Diese Einspielphase zahlte sich aber im dritten Satz aus. Reißner servierte nun stark und punktete auch aus dem Spiel heraus sehr druckvoll, was den Druck auf Unterhaugstett erhöhte und der eigenen Abwehr deutliche Entlastung verschaffte. Bei 10:6 wehrte Unterhaugstett den ersten Satzball noch ab, nach der folgenden Auszeit Stammheims verwandelte Reißner mit einem krachenden Ass auf die Grundlinie zum 11:7. Das Spiel stand nun auf der Kippe, und Stammheim durfte mit neuem Mut in die Satzpause gehen. Weiter mit guter Leistung startete Stammheim in den vierten Durchgang, der ganz große Druck des dritten Durchgangs ließ aber mit zunehmender Spieldauer nach, und das Heimteam konnte im Satzfinish die Oberhand zurück gewinnen und durch 8:11 auf 1:3 Sätze erhöhen. Deutlich setzte sich der nachlassende Trend im Stammheimer Offensivspiel auch im nächsten Satz fort, der ein oder andere defensive Wackler kam immer wieder hinzu. Stammheim versuchte mit der Einwechslung von Max Gayer und der Umstellung auf ein System mit zwei Angreifern zu reagieren, doch in dieser Konstellation gelang die Spielwende erst recht nicht, und mit 3:11 endete der deutlichste Satz des Tages.

Die letzte verbleibende Option, wieder mit Max Gayer als alleinigem Angreifer, zog der TVS im sechsten Satz, und es keimte nochmals Hoffnung: obwohl man praktisch ohne Angabendruck agierte, hielt Stammheim den Satz bis zum Ende offen und hatte die Chance in einer knappen Schlussphase vielleicht den Big Point zu setzen. Bei 9:10 Rückstand hätte Heyenga den zu langen Ball von Michael Ochner nur passieren lassen müssen um den Ausgleich zu erzielen. Doch Stammheims Mittelmann entschied sich für die Direktannahme – ein Annahmefehler, der das Spiel beendete.

„Ab sofort geht es nur noch darum, die Klasse zu halten, und vor Allem schnell wieder zu einer Leistung zu finden, die unseren Ansprüchen genügt“, sagte ein sichtlich geknickter Alwin, Oberkersch

 

TSV Pfungstadt (DM) : TV Hohenklingen 5:0
(11:9, 11:4, 11:4, 11:6, 11:5)

Ohne Probleme auch im ersten Heimspiel: Nach ihrem Auftakterfolg über Vaihingen/Enz gaben die Bundesliga-Faustballer des TSV Pfungstadt erneut keinen Satz ab und schickten den TV Hohenklingen mit einem erwartet klaren 5:0 nach Hause.

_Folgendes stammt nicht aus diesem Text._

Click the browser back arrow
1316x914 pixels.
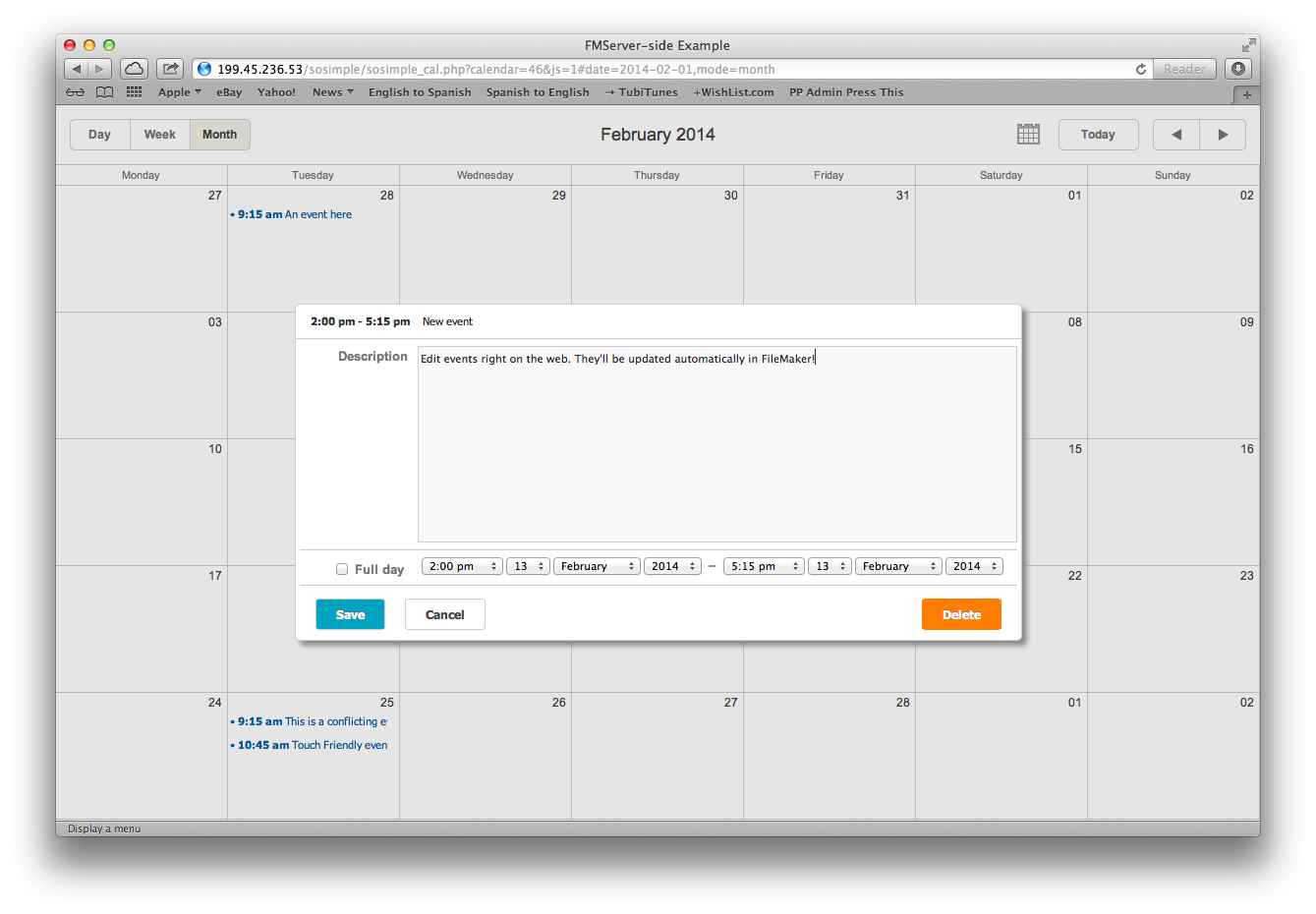click(x=77, y=69)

Zu Beginn hatte der Rekordmeister allerdings wie in der Vorwoche zunächst etwas Mühe, ins Spiel zu finden. „Da war unsere Fehlerquote noch zu hoch“, sah Kapitän Patrick Thomas seine Mannschaft bis 7:9 hinten liegen. Doch konnten die Gastgeber das Ruder rechtzeitig herumreißen und gaben in den nachfolgenden Sätzen nie mehr als sechs Zähler ab.

„Da haben wir uns immer früh abgesetzt. Und mir sind dann auch wieder mehr Punkte aus der Angabe heraus gelungen“, freute sich Patrick Thomas über einen souveränen Heimsieg, bei dem sein Bruder Sebastian das Coaching übernahm. Einen guten Eindruck hinterließ Jonas Schröter im Zweitschlag. Hinter Patrick Thomas lief er viele Bälle ab und konnte dann auch oft den Punkt machen.

So stehen die TSV-Faustballer nach den ersten beiden Spieltagen ohne Satzverlust wie gewohnt an der Tabellenspitze. Nächsten Samstag werden sie allerdings beim TV Waibstadt, der ebenfalls zwei Siege auf dem Konto hat und hinter ihnen Platz zwei einnimmt, mit mehr Gegenwehr rechnen müssen.